Kさんは営業マン。成績が良く、モノを売ることに自信を持っている人です。確かに彼は口から生まれてきたような人で、明るく勢いが良いのが魅力。しかし残念なことに、誠実さに欠けるところが見受けられます。実際、取引先から「あなたの話を聞いてすごく面白そうだから買ったのに、商品はあまり良くなかった」と、後からクレームが入ることも少なくありません。

彼は口が達者ですが、人間関係は長く続きませんし、大口の顧客もなかなか獲得できません。「人見知りの人」は、口八丁手八丁の人をうらやましいと思っているかもしれませんが、Kさんは参考にできませんよね。

彼の場合は「鈍感力」が強すぎて「敏感力」が足りないのでしょう。
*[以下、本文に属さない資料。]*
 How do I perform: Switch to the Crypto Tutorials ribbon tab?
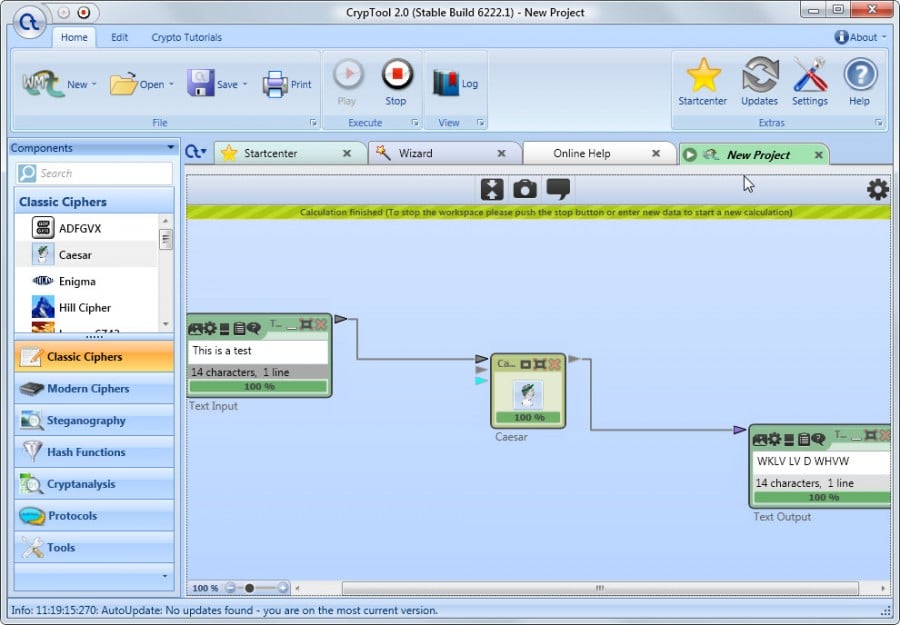(186, 37)
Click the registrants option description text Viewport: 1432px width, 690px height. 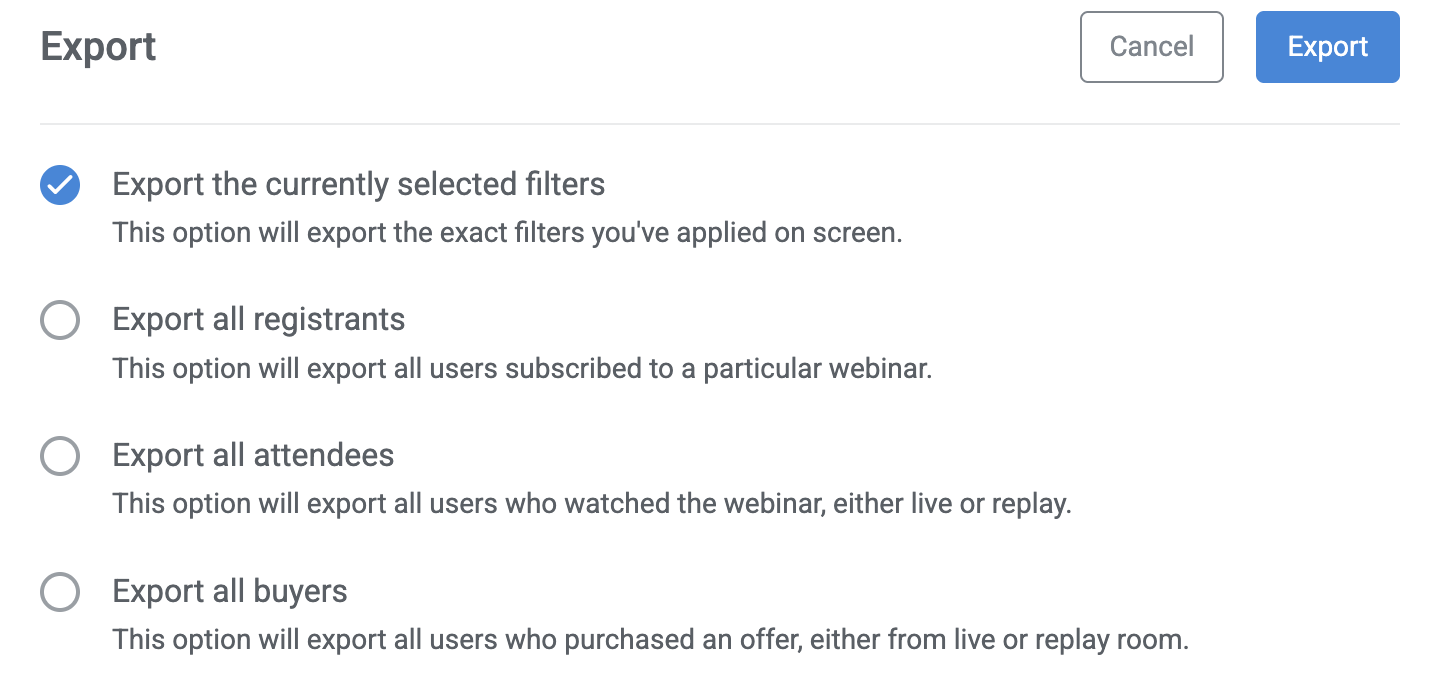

そう考えると、人間関係のなかでは、ある程度の繊細さも必要だと言えるのではないでしょうか。すべての話し上手、世渡り上手の人を嫉妬する必要なんて、まったくないのです。みんながみんな外交的な人ばかりだと社会全体としては困ることになるでしょう。内向的な人見知りの人がいるからこそ成り立っている部分もあります。

仮にあなたが人見知りだからといって、悲観することはありません。「こういう性格だからこそ良いところがある」と前向きに捉えることが大切です。

「他人から見た自分」を気にしすぎる大人に向けて、人見知りをしないトレーニングや思考術をまとめた本書。自分の性格をうまく使えば、社会でもうまく生きられると勇気が持てます。人とのコミュニケーションがうまくいかないと悩んでいる人は必読です。